After discovering malicious users that were using open-source projects to participate in dangerous activities like bitcoin mining, SourceClear created a free project to help the community discover suspicious builds before they become an issue.
SourceClear, which is dedicated to helping developers use open-source software safely, has spent the last 18 months trying to dig deep into the problems of the open-source world. As a result, SourceClear discovered a bunch of issues that weren’t immediately on the organization’s road map, but it scared them enough to do something about it, according to founder and CEO of SourceClear, Mark Curphey.
He said that when developers build someone else’s open-source code, they place all of their trust into them, which is normally fine since most developers are upstanding citizens and are developing open-source projects for the good of the community, he said.
(Related: Looking into the future of software security)
After some research, Curphey said they started noticing plenty of malicious activity. Some of this activity included bitcoin mining with open-source projects, where every time a developer would build their project, an instance of a Continuous Integration server would begin mining.
To combat these exploits, SourceClear created Build Inspector, an open-source forensic sandbox for Continuous Integration environments. Build Inspector can watch network traffic, file changes, and watch processes and threads to make sure no one is creating a backdoor or modifying files after the build happens.
Using the sandboxed environments, build operations will occur in isolation, so there can be no compromising of the machine, said the company. Requirements for Build Inspector include Ruby (2.2.3 is recommended), Vagrant and Bundler. Once those are installed, the developer can add the Sahara Vagrant plug-in and bundle install the project’s dependencies.
“Eventually, this technology will get based into our technology, but in the interim we wanted to do the right thing and help the open-source community protect themselves and be safe,” said Curphey.
The reality, according to him, is ransomware is moving up from the desktop into enterprise apps. SourceClear has been observing other cases where people have been packaging bad libraries and pushing them out to the open-source ecosystem. These malicious trends are similar to what happened with viruses, which took off because instead of targeting one person’s desktop, a person could target an entire server and impact a whole team.
“You can target one person and a hundred thousand people run [the software], and it’s much more effective for the attacker,” said Curphey. “What we are seeing is the economics of the bad guys really has shifted with reusable code.”
Running untrusted code can open up several dangerous scenarios for today’s developer, said Curphey. For instance, a person can trick a developer into thinking he or she is using 10 different types of open-source libraries, but underneath the hood those libraries are being pulled from a malware hosting site.
Another possible scenario is a developer pulling an open-source library that is “perfectly fine,” but a malicious user can replace the library with one that is bad, said Curphey.

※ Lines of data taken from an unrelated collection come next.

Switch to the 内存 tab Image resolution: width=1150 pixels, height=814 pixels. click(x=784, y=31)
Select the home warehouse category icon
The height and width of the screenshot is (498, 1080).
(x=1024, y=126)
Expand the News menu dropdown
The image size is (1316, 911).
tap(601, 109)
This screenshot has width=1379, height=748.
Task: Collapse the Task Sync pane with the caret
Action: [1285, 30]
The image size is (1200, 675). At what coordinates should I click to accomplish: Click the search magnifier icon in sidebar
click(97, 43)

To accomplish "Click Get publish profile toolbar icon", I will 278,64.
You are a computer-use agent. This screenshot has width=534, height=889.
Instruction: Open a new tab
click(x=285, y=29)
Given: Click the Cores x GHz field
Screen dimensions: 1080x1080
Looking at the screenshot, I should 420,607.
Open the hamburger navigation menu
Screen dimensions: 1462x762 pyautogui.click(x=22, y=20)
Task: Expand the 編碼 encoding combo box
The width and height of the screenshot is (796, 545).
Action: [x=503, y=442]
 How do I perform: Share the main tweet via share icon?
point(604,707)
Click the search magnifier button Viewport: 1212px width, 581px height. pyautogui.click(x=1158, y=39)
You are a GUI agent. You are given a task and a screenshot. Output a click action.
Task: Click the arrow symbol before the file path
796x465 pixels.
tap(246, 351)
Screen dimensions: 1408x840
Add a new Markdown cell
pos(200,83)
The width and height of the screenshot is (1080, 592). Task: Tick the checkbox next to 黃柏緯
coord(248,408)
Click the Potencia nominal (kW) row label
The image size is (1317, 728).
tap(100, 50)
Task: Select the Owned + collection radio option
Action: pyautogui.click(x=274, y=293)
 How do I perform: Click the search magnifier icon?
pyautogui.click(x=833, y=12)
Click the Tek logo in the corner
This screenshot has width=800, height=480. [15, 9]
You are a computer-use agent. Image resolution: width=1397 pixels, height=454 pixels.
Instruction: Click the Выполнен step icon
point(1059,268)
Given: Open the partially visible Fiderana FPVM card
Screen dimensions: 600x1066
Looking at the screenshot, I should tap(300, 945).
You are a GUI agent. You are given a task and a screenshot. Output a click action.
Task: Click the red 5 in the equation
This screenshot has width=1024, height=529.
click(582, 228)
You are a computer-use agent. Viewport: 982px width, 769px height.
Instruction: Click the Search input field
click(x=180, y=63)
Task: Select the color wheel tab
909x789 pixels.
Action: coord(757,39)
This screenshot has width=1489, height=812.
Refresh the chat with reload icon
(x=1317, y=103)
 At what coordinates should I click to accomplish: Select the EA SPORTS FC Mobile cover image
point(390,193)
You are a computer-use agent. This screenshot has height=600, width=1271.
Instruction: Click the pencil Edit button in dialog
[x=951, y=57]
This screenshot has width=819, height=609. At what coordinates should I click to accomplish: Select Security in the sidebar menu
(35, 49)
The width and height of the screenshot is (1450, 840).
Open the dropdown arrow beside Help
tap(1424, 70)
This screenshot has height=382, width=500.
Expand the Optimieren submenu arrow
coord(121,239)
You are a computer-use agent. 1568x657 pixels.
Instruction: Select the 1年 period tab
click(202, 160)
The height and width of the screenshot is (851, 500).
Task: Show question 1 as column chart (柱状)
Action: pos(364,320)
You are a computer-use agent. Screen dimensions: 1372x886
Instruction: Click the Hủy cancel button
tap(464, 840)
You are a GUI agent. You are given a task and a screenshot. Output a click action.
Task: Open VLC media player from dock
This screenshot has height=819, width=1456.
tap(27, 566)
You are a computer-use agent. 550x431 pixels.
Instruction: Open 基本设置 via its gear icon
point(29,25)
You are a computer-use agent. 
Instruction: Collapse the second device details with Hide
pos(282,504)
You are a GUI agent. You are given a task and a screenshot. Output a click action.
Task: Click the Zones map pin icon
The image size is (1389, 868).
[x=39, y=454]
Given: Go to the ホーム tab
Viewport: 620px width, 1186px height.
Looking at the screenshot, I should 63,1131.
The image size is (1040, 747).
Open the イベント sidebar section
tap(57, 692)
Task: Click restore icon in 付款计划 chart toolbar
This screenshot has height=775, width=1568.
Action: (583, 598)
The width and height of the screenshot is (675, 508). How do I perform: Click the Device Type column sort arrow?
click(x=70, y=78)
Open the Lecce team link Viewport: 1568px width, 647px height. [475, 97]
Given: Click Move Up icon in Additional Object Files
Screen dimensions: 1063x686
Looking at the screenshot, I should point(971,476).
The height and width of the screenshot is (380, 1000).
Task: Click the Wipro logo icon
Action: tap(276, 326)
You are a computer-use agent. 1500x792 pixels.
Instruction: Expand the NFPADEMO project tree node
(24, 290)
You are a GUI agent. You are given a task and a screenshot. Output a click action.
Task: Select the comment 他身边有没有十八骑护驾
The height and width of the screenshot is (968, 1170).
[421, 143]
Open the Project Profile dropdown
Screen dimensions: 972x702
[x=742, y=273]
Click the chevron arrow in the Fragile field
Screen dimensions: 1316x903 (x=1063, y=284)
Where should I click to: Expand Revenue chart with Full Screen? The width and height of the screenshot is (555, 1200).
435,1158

According to Curphey, Build Inspector is not something developers would want to put into production because it spawns a virtual machine and slows down the build process. Developers can use Build Inspector if they are suspicious of something in their open-source code or libraries, and this way, they can run it through the sandbox to figure out what’s going on before the developer uses it for an enterprise application, he added.
“Open-source is fantastic and continues to be,” said Curphey. “The problem is you have to know what open source you have. The second thing is you have to know where it came from. The third thing you’ve got to know is what it does, and the fourth thing is does it contain any vulnerabilities.”